The need for trauma support has grown significantly in recent years and it’s not surprising that childhood trauma is currently considered a public health crisis in our nation. National studies estimate that as many as 71% of all children are exposed to a potentially traumatic event by the age of 17. These traumatic experiences put children at risk of serious short- and long-term physical and mental health impacts. Establishing a trauma-informed practice is more essential than ever with the pandemic and the subsequent stress and hardship it has placed on families, as seen in Clayton’s COVID-19 study.
Clayton Early Learning is committed to providing families with the health services they need to thrive, and a critical component of implementing our innovation hub is creating a trauma-informed practice that minimizes the long-term impacts of childhood trauma. Building effective infrastructure is imperative to successfully providing trauma care, so Clayton sought growth opportunities. Graciously, the Caring for Denver Foundation provided us with a grant to work with the Sanctuary Institute, whose model helps organizations create a culture-based trauma-informed practice that understands the impact of traumatic stress on children, families, and staff.
Complimentary to our whole child, whole family approach, the Institute’s entire culture approach creates a restorative culture that helps service providers like Clayton be emotionally available to each other and the children and families we serve.
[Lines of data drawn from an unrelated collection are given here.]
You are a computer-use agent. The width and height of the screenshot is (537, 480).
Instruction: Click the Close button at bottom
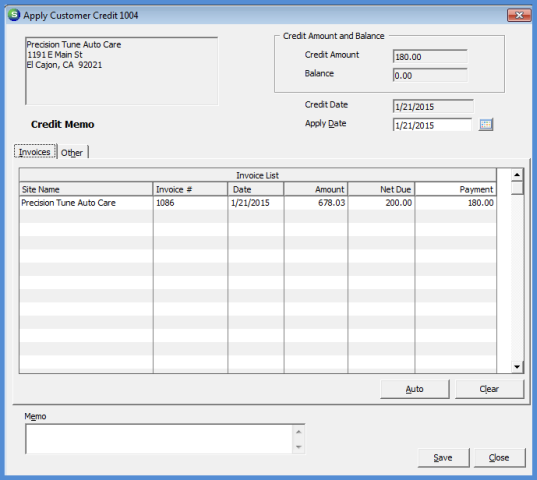point(499,458)
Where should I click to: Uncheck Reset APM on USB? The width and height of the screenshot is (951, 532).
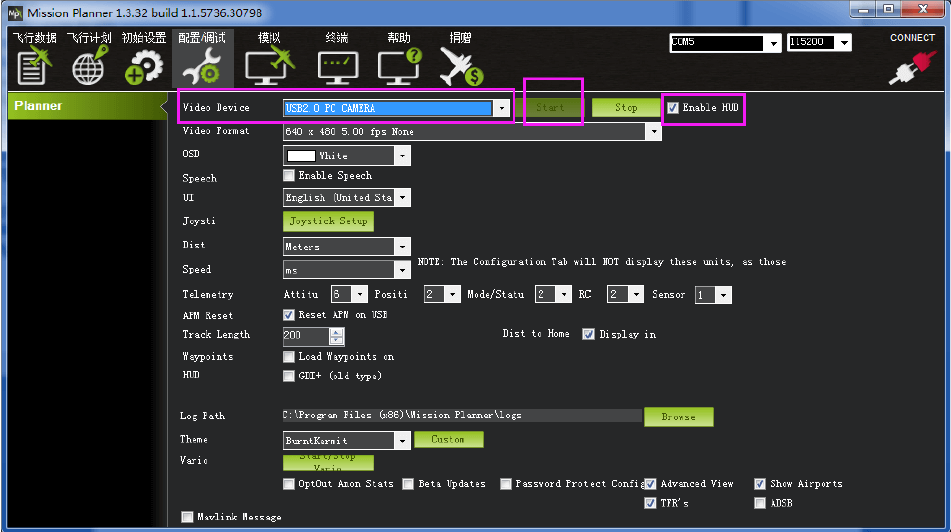click(x=290, y=315)
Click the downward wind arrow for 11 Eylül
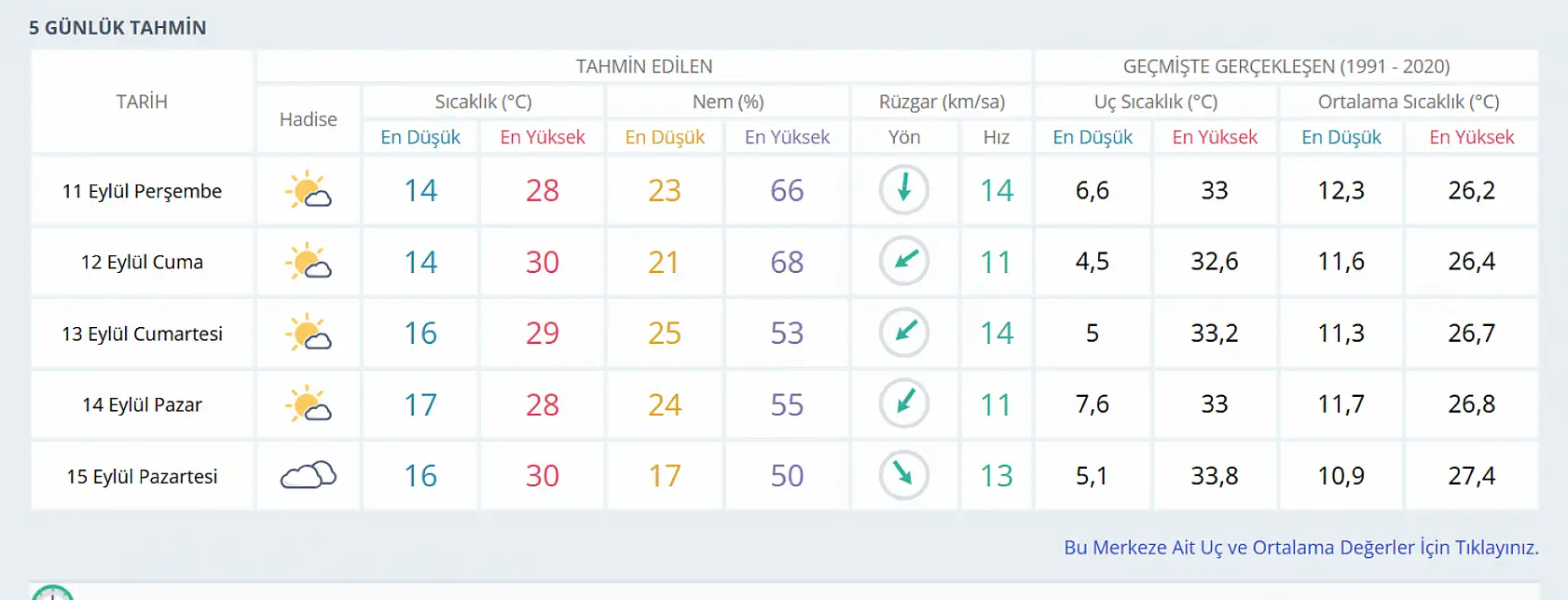 click(903, 189)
Clayton’s Comprehensive Services team is leading the effort and has already identified long-term goals for the program:
- Higher staff productivity through engagement and satisfaction
- Enhance awareness of trauma and impact from an organizational standpoint
- Improve staff and families’ sense of safety and belonging
- Decrease effects of secondary trauma on staff
- Reduce trauma symptoms in our students by providing multi-tiered support for families and staff
The Sanctuary Model has three phases of implementation, and all Clayton staff will receive the training. The first phase will engage staff in the training and planning process, while the following phases will embed and evaluate the new policies and practices created.
As a result of implementing the Clayton Trauma-Informed Practice, we hope to strengthen our staff, children, and families’ resilience to life stresses and pressures. Given the scope and urgency of the problems Denver, Colorado, and the nation are facing related to the impacts of childhood trauma, Clayton Early Learning is eager to create an effective Trauma-Informed Practice. We look forward to providing updates on this critical work over the coming months and years.